Война без объявлений и предупреждений: в мир выпускается на правах вседозволенности кошерно неразборчивый в жратве бастард порнографического пустословия и корпоративной культуры, оперативно назначающий ложь критерием правды. Пока вы тут зреете и чего-то такого важного ждете, мы перелопатим у вас под ногами почву, смешаем с дерьмом, взрастим такие вот сочные информационные бананы: жрите, завидуйте друг другу! Готовьтесь к тотальной войне и помните: участвовать в этой войне каждому из вас необходимо. Всех дезертиров – к ответу уже сегодня: пусть кормят собою всемирный банк, перебиваясь на одну бюджетную зарплату.
Герт Дюк охотно посетил бы такую церковь, где поп тянет на пресуществление, на подъем к духу. Но нет сегодня этого нигде… нет, собственно, христианства. А то, что называет себя им, на деле является отъявленным мошенническим материализмом. Поэтому не надо так уж сердиться на Торгейра Фосса, называющего христианство чумой: чума, называющая себя христианством, и есть чума. Неплохо было бы вообще изъять из употребления это приятное в общем-то слово, христианство, заметив его, скажем, на более соответствующие сути дела понятия: гуманизм, культурализм, иллюминативизм, иллюзионизм… Много на свете сект и церквей, и за всеми за ними стоит один фокусник-кукловод: иезуито-каббалистический Иллюминат. Тут много работы для Одина: гнать их всех в шею.

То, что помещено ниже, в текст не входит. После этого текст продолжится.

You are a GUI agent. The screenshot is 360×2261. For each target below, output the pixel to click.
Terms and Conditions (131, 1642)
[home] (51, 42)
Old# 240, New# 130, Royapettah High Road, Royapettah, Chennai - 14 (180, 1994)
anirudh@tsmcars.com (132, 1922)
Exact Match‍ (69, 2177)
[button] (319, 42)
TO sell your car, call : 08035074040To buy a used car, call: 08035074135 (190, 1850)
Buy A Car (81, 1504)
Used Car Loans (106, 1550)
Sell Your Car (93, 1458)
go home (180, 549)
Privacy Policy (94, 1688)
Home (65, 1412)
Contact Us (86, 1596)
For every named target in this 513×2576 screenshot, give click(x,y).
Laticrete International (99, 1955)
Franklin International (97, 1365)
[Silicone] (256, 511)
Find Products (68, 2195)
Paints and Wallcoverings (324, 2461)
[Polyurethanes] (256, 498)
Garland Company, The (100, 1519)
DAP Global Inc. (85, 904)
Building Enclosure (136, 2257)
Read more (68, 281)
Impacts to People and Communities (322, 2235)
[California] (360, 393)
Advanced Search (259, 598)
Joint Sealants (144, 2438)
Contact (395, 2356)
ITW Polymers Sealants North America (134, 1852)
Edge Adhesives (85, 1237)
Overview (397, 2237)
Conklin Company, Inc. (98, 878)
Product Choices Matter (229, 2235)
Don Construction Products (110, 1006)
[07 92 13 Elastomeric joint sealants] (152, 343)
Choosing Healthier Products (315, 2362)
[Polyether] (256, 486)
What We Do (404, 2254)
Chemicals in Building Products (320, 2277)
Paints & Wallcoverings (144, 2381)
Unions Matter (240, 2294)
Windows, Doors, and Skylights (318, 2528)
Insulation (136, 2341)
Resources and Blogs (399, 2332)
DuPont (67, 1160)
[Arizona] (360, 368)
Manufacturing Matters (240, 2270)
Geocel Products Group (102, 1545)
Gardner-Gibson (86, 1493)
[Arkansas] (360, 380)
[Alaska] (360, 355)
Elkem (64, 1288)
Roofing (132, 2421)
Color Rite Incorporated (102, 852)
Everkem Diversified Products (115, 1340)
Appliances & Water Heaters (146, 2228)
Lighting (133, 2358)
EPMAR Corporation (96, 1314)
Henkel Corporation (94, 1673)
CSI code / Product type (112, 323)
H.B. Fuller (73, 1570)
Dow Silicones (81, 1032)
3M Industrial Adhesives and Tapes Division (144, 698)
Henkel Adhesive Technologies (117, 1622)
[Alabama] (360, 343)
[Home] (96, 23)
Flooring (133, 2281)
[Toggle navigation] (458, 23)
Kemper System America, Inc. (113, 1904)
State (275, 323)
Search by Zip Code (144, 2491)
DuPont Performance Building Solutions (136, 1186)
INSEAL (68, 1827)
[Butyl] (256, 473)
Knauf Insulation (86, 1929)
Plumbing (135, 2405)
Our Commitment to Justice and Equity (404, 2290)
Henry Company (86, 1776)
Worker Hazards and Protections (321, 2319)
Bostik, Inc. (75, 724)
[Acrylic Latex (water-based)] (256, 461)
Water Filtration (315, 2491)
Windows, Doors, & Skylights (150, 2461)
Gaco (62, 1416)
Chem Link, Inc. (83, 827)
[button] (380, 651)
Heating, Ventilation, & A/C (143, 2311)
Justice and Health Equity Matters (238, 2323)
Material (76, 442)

А было бы, в самом деле, хорошо снова сойтись с Одноглазым. Сколько времени-то прошло… уже больше тысячи лет! Упустили викинги Одина, прозевали, уступили последнее свое ясновидение незванно явившимся ирландским монахам… Разве наверстаешь теперь упущенное просто так? Одним только чтением Старшей Эдды. Тут нужен иной напор, иная воля. Воля к выходу из себя, из своего посюстороннего, гиблого, самолюбивого и эгоистичного я, навстречу своему космическому Я, что может означать лишь одно: ты становишься христианином, теперь уже в истинном смысле. Ты получаешь способность вернуть себе Одина: ты читаешь в природе его незримые глазом письмена. И это всё, что Один от тебя хочет: уметь понимать его язык.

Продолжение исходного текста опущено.